To begin with, Pinterest's global monthly active user (MAU) count climbed to a fresh all-time high of 600 million, as of the end of the third quarter. Though active user count isn't everything for social media companies, Pinterest's global MAUs have been in a relatively steady uptrend when examined over the last decade.
What's even more important for Pinterest is that its average revenue per user (ARPU) has been consistently expanding. Global ARPU rose by 5% during the September-ended quarter from the prior-year period, with respective ARPU increases of 31% in Europe and 44% in its Rest of World category. As Pinterest's global MAUs climb, it's becoming a more attractive destination for advertisers looking to reach people with their message. For Pinterest, it means improved ad-pricing power over time.
Don't overlook Pinterest's pristine balance sheet, either. The company closed out the third quarter with $2.67 billion in combined cash, cash equivalents, and marketable securities, with no debt. This accounts for nearly 15% of the company's market cap and affords management plenty of leeway to invest in high-growth initiatives.
Pinterest is historically cheap, as well. Its forward P/E ratio of 14 represents a 47% discount to its average forward P/E over the last five years.
The fourth growth stock investors can count on in the new year is artificial intelligence (AI)-driven cybersecurity solutions provider Okta (NASDAQ: OKTA).
The beautiful thing about cybersecurity solutions is that they've evolved into a basic necessity. Hackers don't take holidays from trying to access and steal sensitive information. As more data has been shifted online and into the cloud, businesses have become more reliant on third-party providers, such as Okta, to protect their information. In other words, demand for cybersecurity services isn't going to ebb during a recession.
What Okta brings to the table is an AI and machine learning (ML)-based identity verification platform. Services powered by AI and ML tend to be nimbler than on-premises solutions, leading to faster recognition of potential threats.

### Material
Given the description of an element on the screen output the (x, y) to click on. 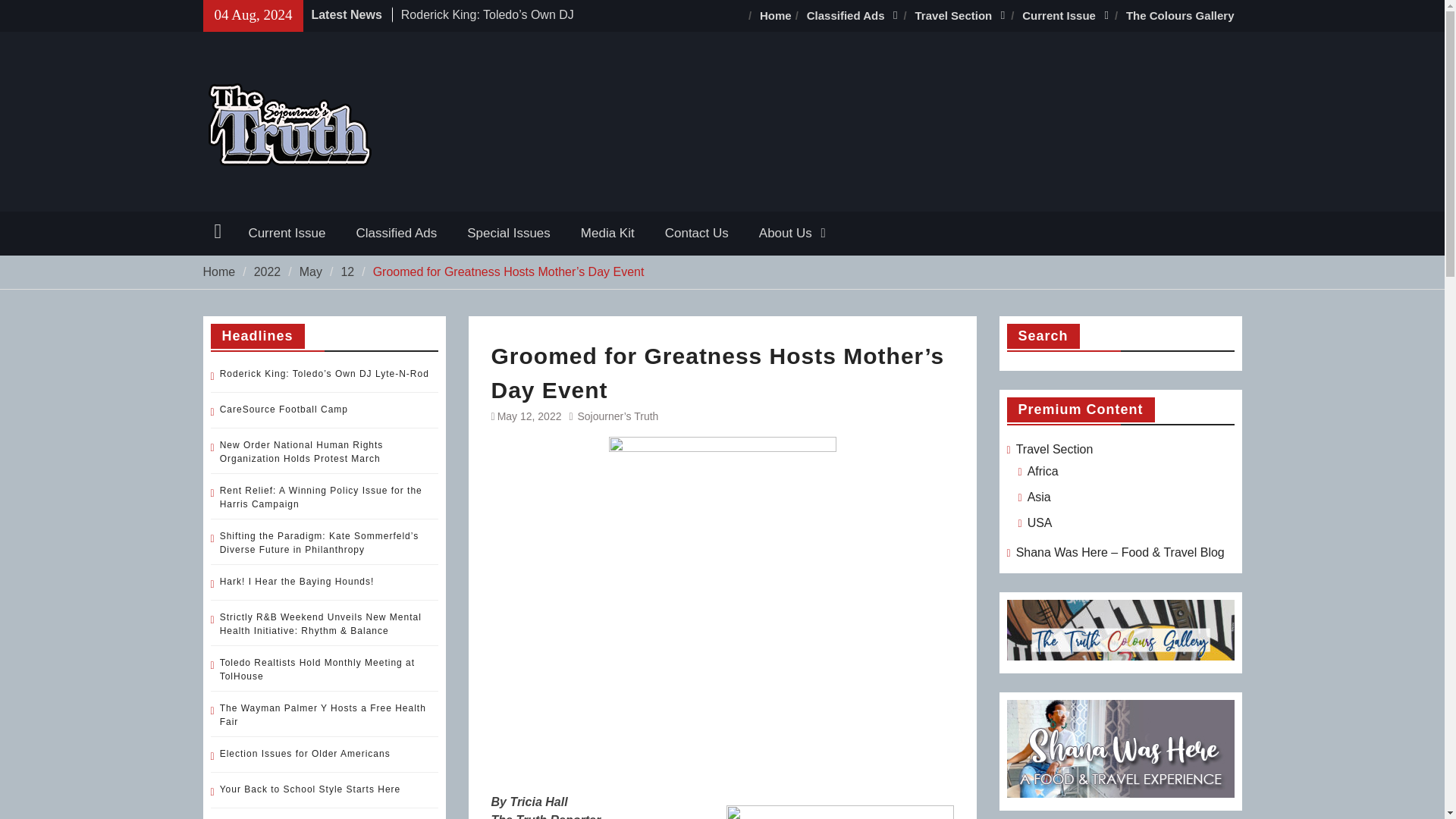
Home (775, 15)
The Colours Gallery (1179, 15)
Classified Ads (853, 15)
Current Issue (286, 233)
Current Issue (1066, 15)
Travel Section (960, 15)
Given the description of an element on the screen output the (x, y) to click on. 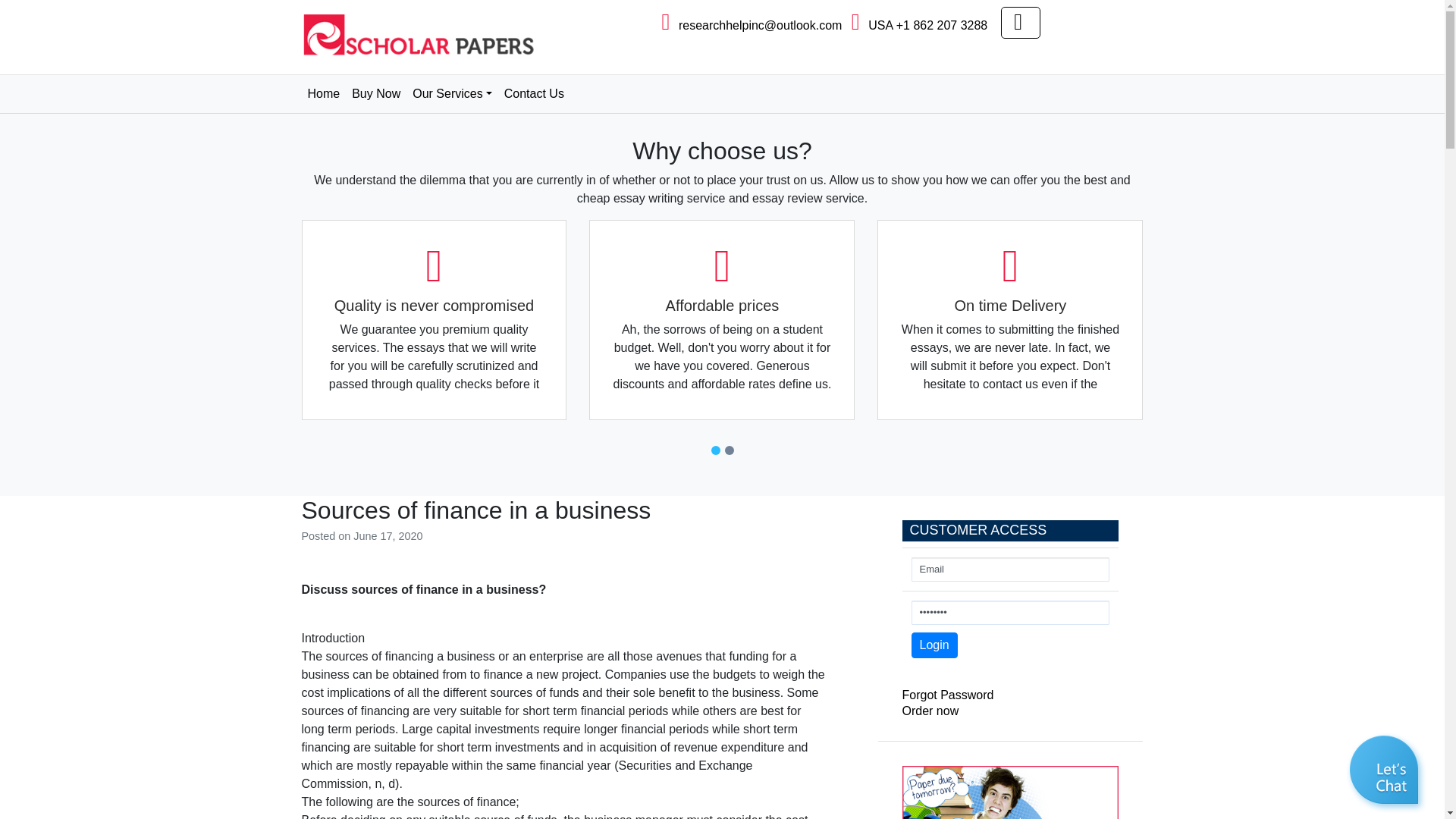
Contact Us (533, 93)
Login (934, 645)
Our Services (451, 93)
Quality is never compromised (433, 320)
On time Delivery (1010, 320)
Buy Now (376, 93)
Login (934, 645)
Scholar Papers (363, 74)
Email (1010, 569)
Order now (930, 710)
Forgot Password (948, 694)
Affordable prices (721, 320)
June 17, 2020 (387, 535)
Password (1010, 612)
Home (323, 93)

### Written tasks
A. According to the stock article, how much did Pinterest hold in combined cash, cash equivalents, and marketable securities at the close of the third quarter?
B. Copy the stock article word for word, starting at the words "To begin with, Pinterest's" and ending after the words "the last decade.".

### Responses by task
A. $2.67 billion

B.
To begin with, Pinterest's global monthly active user (MAU) count climbed to a fresh all-time high of 600 million, as of the end of the third quarter. Though active user count isn't everything for social media companies, Pinterest's global MAUs have been in a relatively steady uptrend when examined over the last decade.